# Applying for person tax number after arriving to France for work



## dextcorp (11 mo ago)

Bonjour,

I've read on a few online articles somewhat conflicting posts/info. Some say that you don't need to apply for a tax number until you have to do your first tax return in France. Others say you should apply before you start your job in France. Yet others say that you don't even need the tax number for opening bank, earning income etc, but will get it after logging first tax return.

Having said all the above, I already encountered one place which is asking me my tax number - after opening an online bank account with the app called "bunq". They requested it shortly after opening an account and providing French phone number and ID verifications. It says 89 days left to provide tax number.

What is your experience with this? Should I apply for a tax number or wait until the first tax return (which will be, if I understand correctly, some time after Dec 2022).

Best regards,
Alex


----------



## Bevdeforges (Nov 16, 2007)

What nationality are you? Because if you are American (i.e. born in the USA, or admitted to anything that indicates you might be a "US person") they are most likely asking you for your US SSN (i.e. your taxpayer i.d. number). In France, you don't use your "taxpayer i.d. number" for anything other than your taxes. Even your employer in France won't ask you for your tax i.d. number (in part because there are at least two or three various i.d. numbers for tax purposes).

Your French employer has to register your presence (on or shortly after you report to work for the first time) so that you can register for a French sécu number (a "social security number" - though it applies only to social insurance matters).

LIST OF TASKS:
1. The thread about getting a tax number in France reports several views from online articles on when a tax number is needed. List each of them.
2. Pick up the thread about getting a tax number in France where it stops, and continue it.

Records for locating displayed items
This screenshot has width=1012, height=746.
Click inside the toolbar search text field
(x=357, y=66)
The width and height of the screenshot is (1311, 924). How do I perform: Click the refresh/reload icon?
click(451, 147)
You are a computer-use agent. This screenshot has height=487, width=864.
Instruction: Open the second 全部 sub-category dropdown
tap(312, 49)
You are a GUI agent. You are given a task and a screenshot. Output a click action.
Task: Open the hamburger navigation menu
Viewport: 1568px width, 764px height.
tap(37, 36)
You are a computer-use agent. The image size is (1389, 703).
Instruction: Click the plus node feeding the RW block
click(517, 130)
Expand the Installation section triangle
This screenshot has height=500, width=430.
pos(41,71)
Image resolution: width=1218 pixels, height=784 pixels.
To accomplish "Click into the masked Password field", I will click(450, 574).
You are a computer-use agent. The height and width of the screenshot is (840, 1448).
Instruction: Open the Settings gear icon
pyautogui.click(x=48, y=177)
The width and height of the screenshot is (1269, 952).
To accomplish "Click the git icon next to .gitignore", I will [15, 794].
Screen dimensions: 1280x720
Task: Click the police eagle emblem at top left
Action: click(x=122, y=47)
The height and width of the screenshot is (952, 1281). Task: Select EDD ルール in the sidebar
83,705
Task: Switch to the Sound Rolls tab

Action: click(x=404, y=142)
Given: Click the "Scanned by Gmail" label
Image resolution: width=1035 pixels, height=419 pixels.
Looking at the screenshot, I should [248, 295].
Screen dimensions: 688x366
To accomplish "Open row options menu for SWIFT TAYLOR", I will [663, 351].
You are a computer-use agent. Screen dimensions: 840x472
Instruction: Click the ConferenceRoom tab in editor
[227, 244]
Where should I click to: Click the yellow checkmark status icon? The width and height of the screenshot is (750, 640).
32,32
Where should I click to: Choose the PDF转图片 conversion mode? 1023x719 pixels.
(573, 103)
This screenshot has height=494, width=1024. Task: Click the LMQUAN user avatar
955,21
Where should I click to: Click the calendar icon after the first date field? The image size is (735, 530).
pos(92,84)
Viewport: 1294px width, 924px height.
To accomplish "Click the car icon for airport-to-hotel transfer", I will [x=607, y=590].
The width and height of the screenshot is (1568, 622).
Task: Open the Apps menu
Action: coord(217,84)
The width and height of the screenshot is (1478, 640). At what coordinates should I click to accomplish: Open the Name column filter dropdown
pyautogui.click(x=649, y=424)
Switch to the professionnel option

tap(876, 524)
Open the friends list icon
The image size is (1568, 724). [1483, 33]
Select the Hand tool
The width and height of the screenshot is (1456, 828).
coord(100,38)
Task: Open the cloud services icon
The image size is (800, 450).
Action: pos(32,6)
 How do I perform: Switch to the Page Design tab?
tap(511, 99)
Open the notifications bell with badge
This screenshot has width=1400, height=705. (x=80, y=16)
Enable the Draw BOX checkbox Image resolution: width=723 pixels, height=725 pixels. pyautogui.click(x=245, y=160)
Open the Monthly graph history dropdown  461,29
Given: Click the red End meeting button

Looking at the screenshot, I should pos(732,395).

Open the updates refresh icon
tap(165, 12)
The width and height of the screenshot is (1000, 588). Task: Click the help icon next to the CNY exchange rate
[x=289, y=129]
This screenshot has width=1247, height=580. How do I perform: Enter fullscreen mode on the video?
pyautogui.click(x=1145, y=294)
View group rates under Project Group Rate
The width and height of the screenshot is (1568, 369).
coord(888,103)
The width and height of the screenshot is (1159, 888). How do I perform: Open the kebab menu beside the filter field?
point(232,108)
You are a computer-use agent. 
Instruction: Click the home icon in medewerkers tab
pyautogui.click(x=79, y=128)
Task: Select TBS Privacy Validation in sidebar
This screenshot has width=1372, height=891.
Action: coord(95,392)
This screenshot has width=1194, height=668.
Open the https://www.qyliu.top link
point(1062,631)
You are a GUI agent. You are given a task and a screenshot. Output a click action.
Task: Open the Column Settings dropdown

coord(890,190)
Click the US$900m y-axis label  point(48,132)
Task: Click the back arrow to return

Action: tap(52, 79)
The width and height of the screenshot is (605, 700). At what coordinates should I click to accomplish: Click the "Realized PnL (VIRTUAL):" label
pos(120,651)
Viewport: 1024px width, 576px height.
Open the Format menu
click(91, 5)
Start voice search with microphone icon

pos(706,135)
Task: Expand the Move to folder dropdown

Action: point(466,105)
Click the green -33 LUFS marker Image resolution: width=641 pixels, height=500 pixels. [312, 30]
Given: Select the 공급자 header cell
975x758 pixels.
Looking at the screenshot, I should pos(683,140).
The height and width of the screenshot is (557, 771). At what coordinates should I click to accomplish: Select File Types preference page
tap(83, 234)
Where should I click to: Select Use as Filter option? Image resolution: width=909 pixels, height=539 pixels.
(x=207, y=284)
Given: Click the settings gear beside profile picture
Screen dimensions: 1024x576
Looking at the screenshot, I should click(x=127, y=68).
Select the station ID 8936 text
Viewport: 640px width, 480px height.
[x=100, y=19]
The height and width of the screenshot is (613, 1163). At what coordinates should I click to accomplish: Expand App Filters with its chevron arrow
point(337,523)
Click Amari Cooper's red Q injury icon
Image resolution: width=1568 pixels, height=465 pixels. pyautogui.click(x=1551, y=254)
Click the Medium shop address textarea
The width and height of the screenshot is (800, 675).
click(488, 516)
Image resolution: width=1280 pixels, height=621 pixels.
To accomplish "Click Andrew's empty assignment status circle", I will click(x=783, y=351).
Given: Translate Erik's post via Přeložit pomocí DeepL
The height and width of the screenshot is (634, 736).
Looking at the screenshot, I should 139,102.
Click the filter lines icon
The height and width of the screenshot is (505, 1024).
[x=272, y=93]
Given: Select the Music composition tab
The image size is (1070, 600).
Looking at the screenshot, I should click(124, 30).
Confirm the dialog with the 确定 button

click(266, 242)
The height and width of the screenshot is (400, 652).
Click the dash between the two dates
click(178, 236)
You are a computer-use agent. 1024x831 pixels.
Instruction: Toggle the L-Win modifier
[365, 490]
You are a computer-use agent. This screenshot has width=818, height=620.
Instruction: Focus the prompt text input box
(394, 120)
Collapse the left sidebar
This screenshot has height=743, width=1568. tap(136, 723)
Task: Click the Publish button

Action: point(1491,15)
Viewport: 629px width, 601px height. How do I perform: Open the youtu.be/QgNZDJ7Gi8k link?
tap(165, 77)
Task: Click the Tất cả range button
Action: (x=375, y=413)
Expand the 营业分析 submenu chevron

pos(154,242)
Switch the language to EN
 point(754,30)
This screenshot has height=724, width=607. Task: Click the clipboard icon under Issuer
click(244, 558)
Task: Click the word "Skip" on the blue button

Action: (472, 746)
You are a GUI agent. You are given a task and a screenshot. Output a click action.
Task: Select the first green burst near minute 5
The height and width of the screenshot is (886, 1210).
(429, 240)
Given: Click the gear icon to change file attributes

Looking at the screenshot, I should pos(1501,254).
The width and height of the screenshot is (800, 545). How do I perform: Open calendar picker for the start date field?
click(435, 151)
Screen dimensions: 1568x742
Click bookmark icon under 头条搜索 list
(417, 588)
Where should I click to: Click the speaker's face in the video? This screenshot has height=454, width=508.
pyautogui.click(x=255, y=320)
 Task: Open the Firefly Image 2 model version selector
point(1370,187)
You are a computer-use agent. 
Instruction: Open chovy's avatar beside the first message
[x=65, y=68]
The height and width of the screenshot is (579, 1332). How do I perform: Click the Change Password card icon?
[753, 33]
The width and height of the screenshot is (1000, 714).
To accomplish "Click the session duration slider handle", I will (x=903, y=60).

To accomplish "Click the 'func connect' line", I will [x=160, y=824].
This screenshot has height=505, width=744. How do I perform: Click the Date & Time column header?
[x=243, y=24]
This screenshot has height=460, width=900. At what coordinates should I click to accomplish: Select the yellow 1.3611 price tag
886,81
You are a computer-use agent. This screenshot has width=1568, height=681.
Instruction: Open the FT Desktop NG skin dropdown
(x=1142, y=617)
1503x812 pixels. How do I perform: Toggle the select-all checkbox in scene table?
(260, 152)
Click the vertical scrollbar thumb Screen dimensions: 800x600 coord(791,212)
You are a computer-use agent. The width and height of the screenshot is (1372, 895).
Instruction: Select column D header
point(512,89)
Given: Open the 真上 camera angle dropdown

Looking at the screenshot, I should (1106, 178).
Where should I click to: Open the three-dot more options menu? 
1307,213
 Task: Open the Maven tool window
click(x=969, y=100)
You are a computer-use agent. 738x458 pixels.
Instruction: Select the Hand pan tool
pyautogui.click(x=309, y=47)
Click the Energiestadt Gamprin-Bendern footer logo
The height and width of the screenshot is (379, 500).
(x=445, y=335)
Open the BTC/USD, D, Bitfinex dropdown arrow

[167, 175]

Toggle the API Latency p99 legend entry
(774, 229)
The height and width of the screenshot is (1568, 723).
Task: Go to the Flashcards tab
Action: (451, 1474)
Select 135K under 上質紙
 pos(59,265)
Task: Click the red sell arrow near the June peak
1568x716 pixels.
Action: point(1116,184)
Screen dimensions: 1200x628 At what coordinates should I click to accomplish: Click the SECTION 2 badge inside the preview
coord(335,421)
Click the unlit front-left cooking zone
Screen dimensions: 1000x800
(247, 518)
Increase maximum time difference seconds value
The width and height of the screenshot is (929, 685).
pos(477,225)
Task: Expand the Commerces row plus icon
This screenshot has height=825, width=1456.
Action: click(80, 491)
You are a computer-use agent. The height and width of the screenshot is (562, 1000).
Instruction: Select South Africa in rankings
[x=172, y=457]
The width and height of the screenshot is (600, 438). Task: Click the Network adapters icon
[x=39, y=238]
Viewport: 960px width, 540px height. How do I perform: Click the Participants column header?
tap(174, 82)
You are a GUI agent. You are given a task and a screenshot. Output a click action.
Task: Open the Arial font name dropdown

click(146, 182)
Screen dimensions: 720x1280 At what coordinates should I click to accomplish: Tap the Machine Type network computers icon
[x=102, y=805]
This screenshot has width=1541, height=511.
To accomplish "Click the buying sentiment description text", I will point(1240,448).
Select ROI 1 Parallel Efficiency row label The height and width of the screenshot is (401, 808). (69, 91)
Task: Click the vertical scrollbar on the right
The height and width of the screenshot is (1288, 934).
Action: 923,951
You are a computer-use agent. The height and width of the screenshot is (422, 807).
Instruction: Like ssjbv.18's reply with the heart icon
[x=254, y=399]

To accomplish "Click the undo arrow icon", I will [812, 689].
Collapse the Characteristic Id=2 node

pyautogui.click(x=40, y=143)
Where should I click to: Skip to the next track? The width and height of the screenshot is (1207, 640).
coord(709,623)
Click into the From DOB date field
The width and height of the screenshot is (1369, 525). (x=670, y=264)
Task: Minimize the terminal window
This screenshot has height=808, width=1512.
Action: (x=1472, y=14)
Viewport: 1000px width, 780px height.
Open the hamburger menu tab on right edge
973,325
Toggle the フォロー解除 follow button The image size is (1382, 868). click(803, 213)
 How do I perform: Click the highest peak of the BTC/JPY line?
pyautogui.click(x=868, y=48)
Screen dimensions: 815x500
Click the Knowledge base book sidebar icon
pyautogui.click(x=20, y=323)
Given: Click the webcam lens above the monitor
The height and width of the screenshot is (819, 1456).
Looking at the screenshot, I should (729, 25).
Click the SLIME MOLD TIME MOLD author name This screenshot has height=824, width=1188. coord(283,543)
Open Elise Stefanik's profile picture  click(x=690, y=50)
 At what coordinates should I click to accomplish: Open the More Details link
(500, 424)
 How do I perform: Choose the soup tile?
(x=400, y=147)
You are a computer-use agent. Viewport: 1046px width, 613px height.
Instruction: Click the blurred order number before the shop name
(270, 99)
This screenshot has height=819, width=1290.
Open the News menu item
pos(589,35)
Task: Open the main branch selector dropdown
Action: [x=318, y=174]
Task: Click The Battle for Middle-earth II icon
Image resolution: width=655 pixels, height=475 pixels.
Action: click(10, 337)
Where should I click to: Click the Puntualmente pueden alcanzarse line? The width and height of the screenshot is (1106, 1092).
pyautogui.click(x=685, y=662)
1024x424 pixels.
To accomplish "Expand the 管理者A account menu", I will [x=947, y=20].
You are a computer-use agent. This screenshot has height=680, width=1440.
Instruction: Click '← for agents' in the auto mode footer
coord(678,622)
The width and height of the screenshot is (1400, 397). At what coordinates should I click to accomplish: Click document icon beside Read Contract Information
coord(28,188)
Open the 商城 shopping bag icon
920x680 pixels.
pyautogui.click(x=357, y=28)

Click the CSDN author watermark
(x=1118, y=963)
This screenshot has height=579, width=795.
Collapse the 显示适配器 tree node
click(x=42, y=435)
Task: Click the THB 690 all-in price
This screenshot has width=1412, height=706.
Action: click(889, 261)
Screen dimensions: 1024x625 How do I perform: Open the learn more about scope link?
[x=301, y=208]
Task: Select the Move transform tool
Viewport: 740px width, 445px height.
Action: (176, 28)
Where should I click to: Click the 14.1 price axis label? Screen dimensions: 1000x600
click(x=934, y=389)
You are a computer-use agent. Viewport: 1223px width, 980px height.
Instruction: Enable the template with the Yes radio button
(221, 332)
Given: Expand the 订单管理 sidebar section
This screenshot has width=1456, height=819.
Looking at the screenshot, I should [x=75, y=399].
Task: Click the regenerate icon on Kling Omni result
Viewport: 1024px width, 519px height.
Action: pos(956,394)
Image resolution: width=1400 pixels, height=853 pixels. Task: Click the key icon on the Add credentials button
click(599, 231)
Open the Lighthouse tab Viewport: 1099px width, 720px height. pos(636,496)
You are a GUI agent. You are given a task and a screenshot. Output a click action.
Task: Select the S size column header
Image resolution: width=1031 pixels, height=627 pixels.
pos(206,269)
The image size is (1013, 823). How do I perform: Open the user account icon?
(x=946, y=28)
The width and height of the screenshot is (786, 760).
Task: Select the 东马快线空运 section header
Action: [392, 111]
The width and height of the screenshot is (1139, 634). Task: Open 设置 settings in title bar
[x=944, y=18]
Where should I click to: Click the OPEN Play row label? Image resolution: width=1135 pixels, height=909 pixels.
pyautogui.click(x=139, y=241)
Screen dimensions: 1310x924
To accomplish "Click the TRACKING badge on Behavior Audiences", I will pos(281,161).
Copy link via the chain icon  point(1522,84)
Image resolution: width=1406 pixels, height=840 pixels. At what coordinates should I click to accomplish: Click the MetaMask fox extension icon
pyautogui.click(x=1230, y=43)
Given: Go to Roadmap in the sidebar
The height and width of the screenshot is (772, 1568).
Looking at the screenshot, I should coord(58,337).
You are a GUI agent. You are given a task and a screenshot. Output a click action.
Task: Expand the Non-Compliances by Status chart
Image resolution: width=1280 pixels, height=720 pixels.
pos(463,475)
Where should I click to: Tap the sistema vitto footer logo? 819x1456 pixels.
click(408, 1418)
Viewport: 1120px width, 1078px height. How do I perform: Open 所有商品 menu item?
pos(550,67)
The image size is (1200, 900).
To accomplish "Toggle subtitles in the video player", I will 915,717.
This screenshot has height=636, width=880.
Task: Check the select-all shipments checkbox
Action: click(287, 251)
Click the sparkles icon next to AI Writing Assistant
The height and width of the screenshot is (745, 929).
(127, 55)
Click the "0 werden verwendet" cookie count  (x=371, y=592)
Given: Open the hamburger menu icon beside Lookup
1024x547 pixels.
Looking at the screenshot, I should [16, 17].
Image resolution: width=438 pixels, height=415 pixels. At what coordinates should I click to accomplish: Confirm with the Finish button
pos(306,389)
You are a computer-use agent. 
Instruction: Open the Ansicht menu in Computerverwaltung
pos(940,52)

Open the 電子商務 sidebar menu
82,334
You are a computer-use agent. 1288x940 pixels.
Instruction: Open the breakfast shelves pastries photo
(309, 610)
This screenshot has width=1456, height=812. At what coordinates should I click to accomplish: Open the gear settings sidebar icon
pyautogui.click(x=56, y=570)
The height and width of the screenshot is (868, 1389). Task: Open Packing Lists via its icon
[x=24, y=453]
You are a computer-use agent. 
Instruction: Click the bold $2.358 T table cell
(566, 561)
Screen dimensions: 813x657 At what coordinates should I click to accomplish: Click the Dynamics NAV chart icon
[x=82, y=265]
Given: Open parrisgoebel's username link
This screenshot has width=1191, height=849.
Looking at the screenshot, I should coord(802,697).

ANSWERS PER TASK:
1.
- You don't need to apply for a tax number until you have to file your first tax return in France.
- You should apply for a tax number before you start your job in France.
- You don't need the tax number to open a bank account, earn income and so on, and you will get it after filing your first tax return.

2.
----------



## dextcorp (11 mo ago)

@Bevdeforges , I'm Australian.
My work did not mentioned having to have a tax ID/number but the bunq app did. Here is what it says: "As a bank we're legally required to collect the tax number for you country of residence. Please enter Numero Fiscal de Reference / Numero SPI".

Best regards,
Alex


----------



## mohsel (Sep 27, 2014)

the bank asks about that to ensure you are fiscally resident... if you fail to provide that your account will be closed... at the best (with experience with an actual bank not a virtual one) the account was moved to be a non-resident account which means slightly higher monthly fees.. but again in few months we were asked to prove fiscal residency outside France to have this account ongoing... and when we asked what type of document they would need and what translation//stamps are needed.. the bank didn't provide an answer... and by the end the account was closed !

So my advise, if you work, go ahead and apply for the fiscal number, not sure if you will be able to get it in time as the tax season is coming and the fisc will soon be under load...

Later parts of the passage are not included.